Self Assessment Manual

Assessments: stand-alone assessments: introduction

Stand-alone assessments which are generally referred to as Revenue Assessments, will only will be required in specific circumstances. Self assessment customers are required to self assess and any amendment to their self assessment will be made by either the customer or HMRC, so a stand-alone assessment won’t normally be required.

Notes: 

1. A stand-alone assessment is not a self assessment and exists apart from a self assessment. A stand-alone assessment is, however, a further assessment to any self assessment that has been made by the customer. If there is no self assessment, for example because there is a failure to notify chargeability, a stand-alone assessment is not a further assessment.
   
2. If an original stand-alone assessment is discovered to be insufficient a further assessment should be made.

From 6 April 1998 the charge arising from all new assessments, and further assessments (other than Special Assessments and simple assessments), will be recorded onto the customer’s SA record. This is so the Section 86 TMA1970 (up to 30 October 2011) and FA2009 Section 101 and Schedule 53 (from 31 October 2011) interest provisions are handled correctly.

The types of stand-alone assessment that may be required are below.

In the majority of cases, these are the provisions that will apply

  • a)  a discovery assessment made under Section 29 TMA 1970, after the conclusion of a compliance check under the discovery provisions, or during an enquiry if the assessment is for an earlier year where there’s no enquiry
  • b)  the recovery of an over-repayment of tax under Section 30 TMA 1970
  • c)  assessments made where payments of pensions are made in a different tax year to the year of entitlement
  • d)  the withdrawal of capital gains roll-over relief under Section 153A(4) TCGA 1992

In extended time limit cases, in addition to the above the following might apply

  • a)  adjustments to penultimate and ante-penultimate years of self employment under the provisions of Section 63 ICTA 1988 or Para 3, Schedule 20 FA 1994
  • b)  a payment made, or a benefit arising, under Section 148 ICTA 1988 during the year 1997-98 in respect of an employment that ceased during the year 1996-97

The procedures for making an assessment vary, and will depend upon

  • The year for which the assessment is required

And

  • The type of customer being assessed

Consideration must be given to

  • The relevant due date for calculating interest

And

  • Whether the SA payments on account for the year following the year of assessment need to be amended.

There are no functions within the SA system for making and issuing an assessment notice.
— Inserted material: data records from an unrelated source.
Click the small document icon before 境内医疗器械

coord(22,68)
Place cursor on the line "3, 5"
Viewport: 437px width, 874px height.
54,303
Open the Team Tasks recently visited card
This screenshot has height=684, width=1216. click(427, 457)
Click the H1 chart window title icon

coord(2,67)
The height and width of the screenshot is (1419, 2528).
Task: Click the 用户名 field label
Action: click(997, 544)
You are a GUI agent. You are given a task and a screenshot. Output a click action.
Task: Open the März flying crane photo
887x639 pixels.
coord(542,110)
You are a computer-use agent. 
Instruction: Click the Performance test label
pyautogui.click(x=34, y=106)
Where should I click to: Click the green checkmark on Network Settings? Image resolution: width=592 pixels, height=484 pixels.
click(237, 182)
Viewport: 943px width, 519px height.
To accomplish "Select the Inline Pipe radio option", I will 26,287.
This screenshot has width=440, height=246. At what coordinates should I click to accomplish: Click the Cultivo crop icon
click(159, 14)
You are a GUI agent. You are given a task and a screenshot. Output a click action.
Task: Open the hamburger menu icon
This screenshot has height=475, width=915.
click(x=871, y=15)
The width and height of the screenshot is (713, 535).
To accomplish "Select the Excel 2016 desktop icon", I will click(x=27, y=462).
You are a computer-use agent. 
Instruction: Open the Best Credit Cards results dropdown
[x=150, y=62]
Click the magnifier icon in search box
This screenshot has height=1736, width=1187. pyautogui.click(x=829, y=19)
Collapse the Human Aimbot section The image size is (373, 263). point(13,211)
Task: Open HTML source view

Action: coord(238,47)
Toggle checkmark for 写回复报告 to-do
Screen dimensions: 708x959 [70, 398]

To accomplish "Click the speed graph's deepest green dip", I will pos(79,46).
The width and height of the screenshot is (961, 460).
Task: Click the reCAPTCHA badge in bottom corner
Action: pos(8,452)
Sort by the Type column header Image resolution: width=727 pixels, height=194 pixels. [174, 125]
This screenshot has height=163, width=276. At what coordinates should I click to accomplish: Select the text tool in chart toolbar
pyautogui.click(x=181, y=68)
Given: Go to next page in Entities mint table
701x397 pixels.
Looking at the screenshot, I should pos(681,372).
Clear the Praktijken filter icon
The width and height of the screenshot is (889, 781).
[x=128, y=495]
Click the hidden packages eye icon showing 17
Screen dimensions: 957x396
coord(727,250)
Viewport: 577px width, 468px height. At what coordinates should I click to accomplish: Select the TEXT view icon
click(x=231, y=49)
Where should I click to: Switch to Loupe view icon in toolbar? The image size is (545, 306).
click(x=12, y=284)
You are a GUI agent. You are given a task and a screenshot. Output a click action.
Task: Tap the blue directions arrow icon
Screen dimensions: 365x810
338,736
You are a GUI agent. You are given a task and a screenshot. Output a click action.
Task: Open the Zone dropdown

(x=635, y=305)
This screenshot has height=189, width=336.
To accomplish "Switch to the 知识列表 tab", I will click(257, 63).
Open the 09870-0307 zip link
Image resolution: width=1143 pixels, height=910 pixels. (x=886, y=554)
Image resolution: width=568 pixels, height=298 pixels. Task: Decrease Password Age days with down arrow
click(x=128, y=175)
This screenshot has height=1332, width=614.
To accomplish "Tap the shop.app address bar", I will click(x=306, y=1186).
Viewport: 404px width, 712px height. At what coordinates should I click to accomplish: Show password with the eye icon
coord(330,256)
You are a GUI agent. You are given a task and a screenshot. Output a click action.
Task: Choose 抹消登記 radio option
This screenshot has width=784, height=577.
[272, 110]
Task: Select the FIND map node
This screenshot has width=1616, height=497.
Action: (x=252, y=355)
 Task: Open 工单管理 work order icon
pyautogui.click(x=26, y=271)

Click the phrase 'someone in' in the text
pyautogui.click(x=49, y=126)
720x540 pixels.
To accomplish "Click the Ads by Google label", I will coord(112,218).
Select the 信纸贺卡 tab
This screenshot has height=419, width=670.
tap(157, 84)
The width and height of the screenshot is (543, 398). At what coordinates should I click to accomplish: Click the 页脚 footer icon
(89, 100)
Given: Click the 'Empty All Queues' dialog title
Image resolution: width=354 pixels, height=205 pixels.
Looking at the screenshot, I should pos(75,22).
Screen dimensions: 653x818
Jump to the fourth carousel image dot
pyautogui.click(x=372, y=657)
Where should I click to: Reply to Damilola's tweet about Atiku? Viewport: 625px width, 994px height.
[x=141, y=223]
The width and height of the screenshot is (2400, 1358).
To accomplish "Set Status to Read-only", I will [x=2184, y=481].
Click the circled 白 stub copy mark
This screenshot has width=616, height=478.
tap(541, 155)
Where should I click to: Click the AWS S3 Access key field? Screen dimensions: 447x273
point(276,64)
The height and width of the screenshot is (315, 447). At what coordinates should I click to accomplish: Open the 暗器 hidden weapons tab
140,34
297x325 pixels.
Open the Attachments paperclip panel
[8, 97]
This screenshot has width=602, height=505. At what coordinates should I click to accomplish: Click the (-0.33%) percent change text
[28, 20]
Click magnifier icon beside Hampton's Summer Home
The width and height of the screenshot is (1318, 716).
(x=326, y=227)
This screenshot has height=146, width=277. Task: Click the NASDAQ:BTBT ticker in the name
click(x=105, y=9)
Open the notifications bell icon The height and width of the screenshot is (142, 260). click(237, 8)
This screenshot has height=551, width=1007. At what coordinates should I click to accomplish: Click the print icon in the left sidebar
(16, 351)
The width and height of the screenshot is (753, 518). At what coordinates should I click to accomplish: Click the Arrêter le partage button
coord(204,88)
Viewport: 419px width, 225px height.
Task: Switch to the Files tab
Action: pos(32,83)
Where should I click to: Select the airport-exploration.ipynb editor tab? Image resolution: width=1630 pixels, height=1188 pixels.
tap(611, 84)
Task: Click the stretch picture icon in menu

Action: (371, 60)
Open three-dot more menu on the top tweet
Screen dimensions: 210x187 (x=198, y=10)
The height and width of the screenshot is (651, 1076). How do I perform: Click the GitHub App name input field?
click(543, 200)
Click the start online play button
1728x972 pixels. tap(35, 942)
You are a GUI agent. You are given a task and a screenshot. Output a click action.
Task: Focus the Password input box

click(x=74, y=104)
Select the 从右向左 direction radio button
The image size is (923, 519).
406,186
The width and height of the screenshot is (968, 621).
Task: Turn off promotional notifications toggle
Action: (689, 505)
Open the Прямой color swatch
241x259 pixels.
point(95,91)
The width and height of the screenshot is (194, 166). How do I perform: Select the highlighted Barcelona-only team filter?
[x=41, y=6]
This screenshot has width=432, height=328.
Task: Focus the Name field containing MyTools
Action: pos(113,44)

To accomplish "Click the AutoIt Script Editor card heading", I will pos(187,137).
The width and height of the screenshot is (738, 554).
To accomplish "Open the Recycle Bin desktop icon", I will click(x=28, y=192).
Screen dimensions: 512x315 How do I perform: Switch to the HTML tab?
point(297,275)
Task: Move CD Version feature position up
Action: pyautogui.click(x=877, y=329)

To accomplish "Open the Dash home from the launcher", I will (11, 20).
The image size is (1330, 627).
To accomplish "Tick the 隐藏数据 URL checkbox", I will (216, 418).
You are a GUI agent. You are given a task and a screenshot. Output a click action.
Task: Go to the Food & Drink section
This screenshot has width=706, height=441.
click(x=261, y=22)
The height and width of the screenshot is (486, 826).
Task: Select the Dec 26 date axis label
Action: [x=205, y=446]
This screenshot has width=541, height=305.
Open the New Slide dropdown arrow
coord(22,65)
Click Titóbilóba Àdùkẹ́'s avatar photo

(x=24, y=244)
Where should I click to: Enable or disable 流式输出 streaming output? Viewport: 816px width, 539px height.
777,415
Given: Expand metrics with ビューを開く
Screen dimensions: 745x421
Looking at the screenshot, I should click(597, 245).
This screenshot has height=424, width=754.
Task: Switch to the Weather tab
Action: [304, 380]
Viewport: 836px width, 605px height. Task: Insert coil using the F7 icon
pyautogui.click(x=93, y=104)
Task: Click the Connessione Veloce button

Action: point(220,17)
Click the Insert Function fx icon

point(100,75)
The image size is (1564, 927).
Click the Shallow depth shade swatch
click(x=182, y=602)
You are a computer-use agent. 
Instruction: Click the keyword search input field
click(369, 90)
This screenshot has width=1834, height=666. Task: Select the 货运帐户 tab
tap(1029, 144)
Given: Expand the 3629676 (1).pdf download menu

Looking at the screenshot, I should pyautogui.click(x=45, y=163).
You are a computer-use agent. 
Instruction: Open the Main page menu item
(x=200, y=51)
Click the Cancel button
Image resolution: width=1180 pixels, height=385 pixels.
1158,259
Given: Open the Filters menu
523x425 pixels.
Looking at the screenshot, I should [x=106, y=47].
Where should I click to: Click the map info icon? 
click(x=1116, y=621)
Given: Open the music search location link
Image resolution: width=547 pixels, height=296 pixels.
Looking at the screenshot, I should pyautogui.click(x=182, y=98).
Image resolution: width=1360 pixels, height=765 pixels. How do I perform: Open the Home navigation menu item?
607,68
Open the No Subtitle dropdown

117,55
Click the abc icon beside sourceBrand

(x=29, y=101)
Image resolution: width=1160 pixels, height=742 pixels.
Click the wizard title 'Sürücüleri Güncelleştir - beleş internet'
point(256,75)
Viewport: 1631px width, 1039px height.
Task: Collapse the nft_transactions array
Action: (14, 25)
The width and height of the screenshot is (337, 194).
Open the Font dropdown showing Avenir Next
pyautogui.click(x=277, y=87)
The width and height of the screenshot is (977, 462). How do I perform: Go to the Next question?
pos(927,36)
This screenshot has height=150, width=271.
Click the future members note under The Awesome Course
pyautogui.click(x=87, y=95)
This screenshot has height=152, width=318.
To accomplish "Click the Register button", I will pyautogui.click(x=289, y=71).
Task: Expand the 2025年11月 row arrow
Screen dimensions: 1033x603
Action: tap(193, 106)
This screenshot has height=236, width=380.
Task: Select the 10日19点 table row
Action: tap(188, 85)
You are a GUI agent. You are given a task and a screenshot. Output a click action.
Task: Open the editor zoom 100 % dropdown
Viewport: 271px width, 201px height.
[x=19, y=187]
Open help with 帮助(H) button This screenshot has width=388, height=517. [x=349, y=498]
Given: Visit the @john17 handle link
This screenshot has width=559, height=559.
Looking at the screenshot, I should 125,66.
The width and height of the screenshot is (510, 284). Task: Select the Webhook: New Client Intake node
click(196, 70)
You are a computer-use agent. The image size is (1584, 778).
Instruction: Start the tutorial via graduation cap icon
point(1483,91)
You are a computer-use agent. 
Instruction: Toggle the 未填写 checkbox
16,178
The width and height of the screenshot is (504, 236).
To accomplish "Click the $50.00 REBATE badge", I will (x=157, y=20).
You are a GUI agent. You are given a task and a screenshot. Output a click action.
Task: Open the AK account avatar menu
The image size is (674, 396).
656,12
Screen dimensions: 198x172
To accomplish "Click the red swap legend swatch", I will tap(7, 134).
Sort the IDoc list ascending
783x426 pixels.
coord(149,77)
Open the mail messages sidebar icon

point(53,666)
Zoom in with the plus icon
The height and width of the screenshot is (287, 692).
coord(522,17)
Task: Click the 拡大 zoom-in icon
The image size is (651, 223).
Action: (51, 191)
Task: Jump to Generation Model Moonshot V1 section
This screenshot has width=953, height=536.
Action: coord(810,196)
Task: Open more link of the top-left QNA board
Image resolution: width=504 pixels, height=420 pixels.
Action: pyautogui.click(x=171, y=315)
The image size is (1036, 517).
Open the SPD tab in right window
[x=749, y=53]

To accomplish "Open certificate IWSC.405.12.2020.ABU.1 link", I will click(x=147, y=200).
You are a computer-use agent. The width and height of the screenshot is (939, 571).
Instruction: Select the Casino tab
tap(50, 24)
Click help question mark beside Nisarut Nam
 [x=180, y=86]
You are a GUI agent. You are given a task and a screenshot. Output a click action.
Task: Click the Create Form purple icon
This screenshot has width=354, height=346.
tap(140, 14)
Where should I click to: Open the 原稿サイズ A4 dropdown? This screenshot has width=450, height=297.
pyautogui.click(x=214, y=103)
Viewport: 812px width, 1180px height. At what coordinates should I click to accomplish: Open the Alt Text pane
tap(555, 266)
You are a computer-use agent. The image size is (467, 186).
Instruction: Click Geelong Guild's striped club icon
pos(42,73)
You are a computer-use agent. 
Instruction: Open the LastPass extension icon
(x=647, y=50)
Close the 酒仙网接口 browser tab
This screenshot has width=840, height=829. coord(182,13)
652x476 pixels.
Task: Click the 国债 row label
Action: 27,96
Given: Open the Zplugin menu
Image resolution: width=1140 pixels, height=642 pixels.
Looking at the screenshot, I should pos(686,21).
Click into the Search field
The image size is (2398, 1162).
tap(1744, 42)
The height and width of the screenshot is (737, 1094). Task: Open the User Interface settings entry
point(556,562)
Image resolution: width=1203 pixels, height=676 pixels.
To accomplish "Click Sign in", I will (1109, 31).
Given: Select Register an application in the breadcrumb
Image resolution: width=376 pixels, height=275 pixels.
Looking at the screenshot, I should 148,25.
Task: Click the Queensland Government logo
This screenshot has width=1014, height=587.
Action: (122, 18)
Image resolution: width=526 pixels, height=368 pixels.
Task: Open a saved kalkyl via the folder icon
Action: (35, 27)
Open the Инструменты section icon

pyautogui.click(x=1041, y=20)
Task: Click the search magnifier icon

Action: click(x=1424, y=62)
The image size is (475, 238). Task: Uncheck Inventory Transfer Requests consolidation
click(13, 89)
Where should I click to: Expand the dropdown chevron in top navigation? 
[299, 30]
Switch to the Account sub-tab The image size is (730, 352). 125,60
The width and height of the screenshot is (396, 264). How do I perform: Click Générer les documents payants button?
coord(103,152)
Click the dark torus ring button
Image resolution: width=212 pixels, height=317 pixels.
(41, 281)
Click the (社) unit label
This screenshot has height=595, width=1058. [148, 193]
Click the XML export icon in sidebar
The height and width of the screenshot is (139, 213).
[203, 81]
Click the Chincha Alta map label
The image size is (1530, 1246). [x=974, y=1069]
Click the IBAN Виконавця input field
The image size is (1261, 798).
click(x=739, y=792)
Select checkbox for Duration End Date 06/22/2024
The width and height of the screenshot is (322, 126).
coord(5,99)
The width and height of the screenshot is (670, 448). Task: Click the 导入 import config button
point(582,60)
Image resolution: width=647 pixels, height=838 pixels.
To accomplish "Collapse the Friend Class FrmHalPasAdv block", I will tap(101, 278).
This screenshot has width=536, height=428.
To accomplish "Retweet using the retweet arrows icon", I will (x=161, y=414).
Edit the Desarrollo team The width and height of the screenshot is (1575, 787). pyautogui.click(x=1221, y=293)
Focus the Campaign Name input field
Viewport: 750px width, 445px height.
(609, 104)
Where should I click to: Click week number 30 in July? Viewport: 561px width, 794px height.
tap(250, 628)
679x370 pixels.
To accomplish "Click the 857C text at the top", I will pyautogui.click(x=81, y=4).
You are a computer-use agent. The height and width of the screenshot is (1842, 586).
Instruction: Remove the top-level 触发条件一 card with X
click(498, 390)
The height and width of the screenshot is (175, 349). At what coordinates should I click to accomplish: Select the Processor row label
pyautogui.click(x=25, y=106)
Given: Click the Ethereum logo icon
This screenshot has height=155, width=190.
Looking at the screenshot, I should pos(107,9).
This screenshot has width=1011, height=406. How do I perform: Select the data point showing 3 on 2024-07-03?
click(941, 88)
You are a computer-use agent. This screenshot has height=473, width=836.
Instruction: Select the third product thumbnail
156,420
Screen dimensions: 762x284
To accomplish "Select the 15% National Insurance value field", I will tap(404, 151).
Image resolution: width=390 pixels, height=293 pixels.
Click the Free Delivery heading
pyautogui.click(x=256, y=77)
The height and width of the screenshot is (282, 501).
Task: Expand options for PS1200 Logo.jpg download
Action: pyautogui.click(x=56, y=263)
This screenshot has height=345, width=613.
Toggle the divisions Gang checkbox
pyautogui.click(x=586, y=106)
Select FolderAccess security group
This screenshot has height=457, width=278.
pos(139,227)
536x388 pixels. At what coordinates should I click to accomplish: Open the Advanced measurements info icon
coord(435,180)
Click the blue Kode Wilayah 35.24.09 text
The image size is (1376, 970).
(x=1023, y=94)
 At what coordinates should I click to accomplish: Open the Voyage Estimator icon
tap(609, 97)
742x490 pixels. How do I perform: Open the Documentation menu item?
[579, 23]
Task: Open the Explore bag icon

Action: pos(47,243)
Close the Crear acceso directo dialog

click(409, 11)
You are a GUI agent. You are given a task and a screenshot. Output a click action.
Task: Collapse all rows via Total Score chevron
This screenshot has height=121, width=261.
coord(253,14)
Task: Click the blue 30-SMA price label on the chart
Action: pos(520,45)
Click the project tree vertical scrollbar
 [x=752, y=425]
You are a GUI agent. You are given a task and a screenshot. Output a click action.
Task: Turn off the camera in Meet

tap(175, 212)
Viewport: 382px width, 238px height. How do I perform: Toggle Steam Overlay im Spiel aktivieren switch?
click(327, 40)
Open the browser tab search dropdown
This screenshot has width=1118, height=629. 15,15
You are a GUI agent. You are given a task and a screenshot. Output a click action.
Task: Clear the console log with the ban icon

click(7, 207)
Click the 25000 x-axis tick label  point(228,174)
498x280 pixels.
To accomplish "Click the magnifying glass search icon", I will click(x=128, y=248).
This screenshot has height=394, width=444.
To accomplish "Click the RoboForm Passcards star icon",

The assessment notice must be made and issued using the SEES form, RevAsst01. In deceased cases, RevAsst01D. 

The resulting charge must then be recorded on the customer’s SA record using function CREATE REVENUE ASSESSMENT.

All stand-alone assessments are subject to appeal and postponement application.

Guidance on handling appeals and postponements can be found at SAM10000 and SAM11000 respectively.